Interviewer: Teddy, welcome to Pimlico Wilde. There has been considerable curiosity about your arrival. Perhaps we might begin at the beginning. Your background is often described as unusual.
Teddy Fairfax: Unusual is a kind word. I prefer circuitous. I was born into a family that believed dinner conversation should range freely from Byzantine mosaics to the breeding habits of ungulates. Formal education followed at the Courtauld, but my real schooling occurred elsewhere. Auction rooms, alpine slopes, the backs of elephants, occasionally all at once in spirit if not in fact.
Interviewer: You mention elephants with remarkable calm. You are, I believe, an elephant poloist.
Teddy Fairfax: Former, alas. Elephant polo is a discipline that encourages both humility and a robust respect for scale. One learns quickly that elegance is relative. The game taught me much about balance, not merely physical balance but social balance. How to read temperament. How to persuade a very large being to participate in something it is not entirely designed for. These skills translate surprisingly well to the world of collecting.

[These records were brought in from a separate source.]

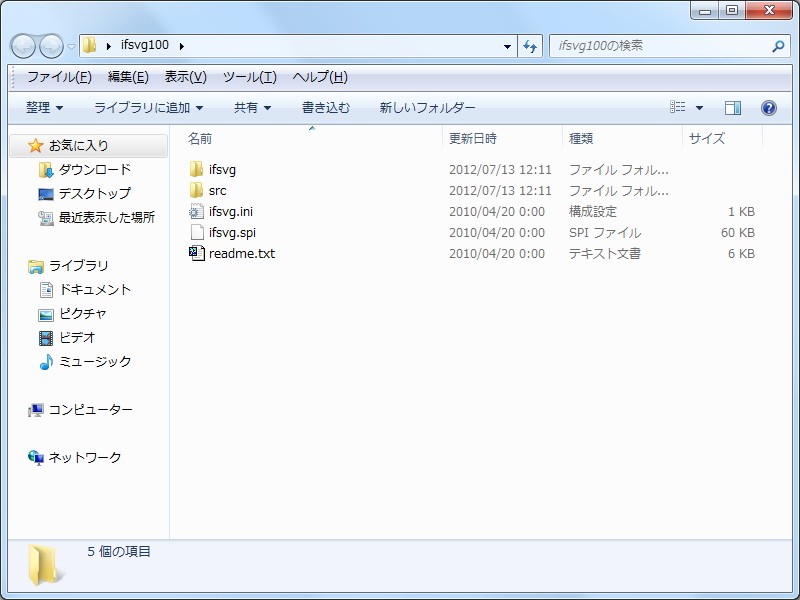Viewport: 800px width, 600px height.
Task: Select the ifsvg.spi SPI file icon
Action: [197, 232]
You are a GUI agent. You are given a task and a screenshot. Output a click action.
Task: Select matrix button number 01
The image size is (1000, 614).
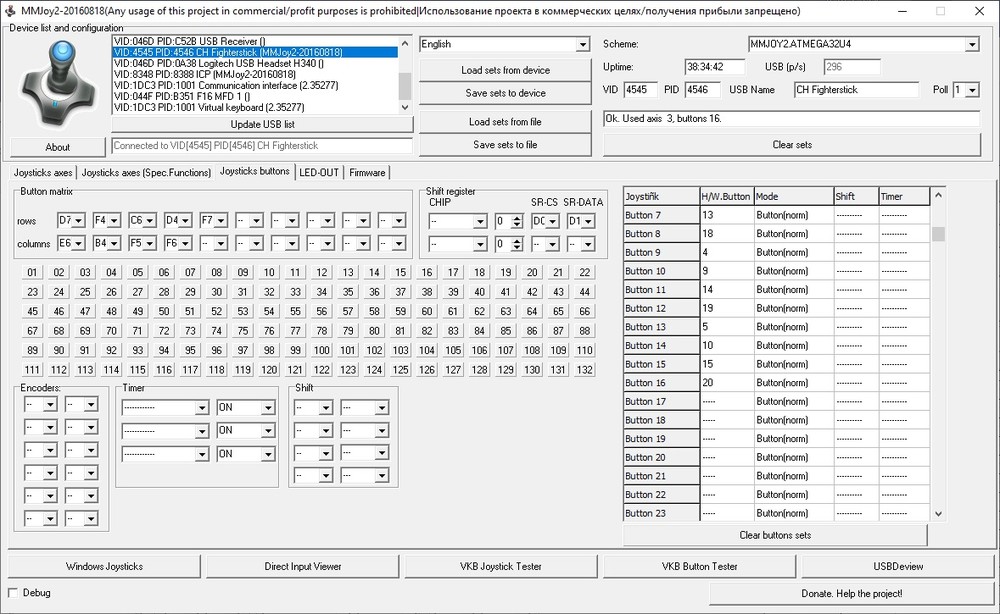(x=33, y=273)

Interviewer: Your reputation for improbable physical feats precedes you. There is the matter of Ben Nevis.
Teddy Fairfax: Ah yes. I climbed Ben Nevis carrying a full size reproduction of a Turner sketchbook, framed. It was a wager made over lunch and therefore had to be honoured. The ascent was completed at dawn, backwards for the final third, in order to test perception and endurance. I would not necessarily recommend it, though the view, both literal and metaphoric, was clarifying.
Interviewer: This seems to reflect a broader philosophy.
Teddy Fairfax: Quite. Art history itself is a long backward ascent. One understands the present by facing the past and feeling for footholds. Collecting is similar. The best collections are not accumulations but conversations conducted across centuries.
Interviewer: Before Pimlico Wilde, your career encompassed some notable moments.
Teddy Fairfax: I have been fortunate. I have handled works that insisted on discretion. I once concluded a significant private sale while skiing in Davos, negotiating by telephone with one glove removed, the buyer somewhere below me on the same run, unknown to both of us at the time.
Interviewer: Your hobbies suggest a life lived at an oblique angle to convention.
Teddy Fairfax: I am fond of long lunches. Proper ones. The sort that begin with a question and end with a multi-million pound decision. I cultivate bonsai olive trees which teaches patience and proportion. I cycle slowly along the Thames with books that are too heavy to justify the effort. I collect marginalia. Notes in books tell you more about history than the books themselves.
Interviewer: And now Pimlico Wilde. What drew you here.
Teddy Fairfax: Pimlico Wilde understands that seriousness need not announce itself loudly. There is wit here, but it is in service of discernment. The artists, the collectors, the conversations all operate with a certain cultivated looseness. I find that congenial. My role is to listen, to interpret, and occasionally to suggest.
Interviewer: Finally, what should collectors expect from you.
Teddy Fairfax: Attention. Time. Curiosity. And possibly an invitation to lunch. Art deserves nothing less than patience and pleasure in equal measure. If one can acquire a work while digesting a good pudding and a better idea, so much the better.
As Teddy Fairfax departs, one is left with the sense that Pimlico Wilde has not merely acquired a Collector Liaison Officer but rather installed a roaming intellectual weather system. He brings with him stories, stamina, and a willingness to take the long way up the mountain, backwards if necessary, provided the view is worth it and lunch awaits at the summit.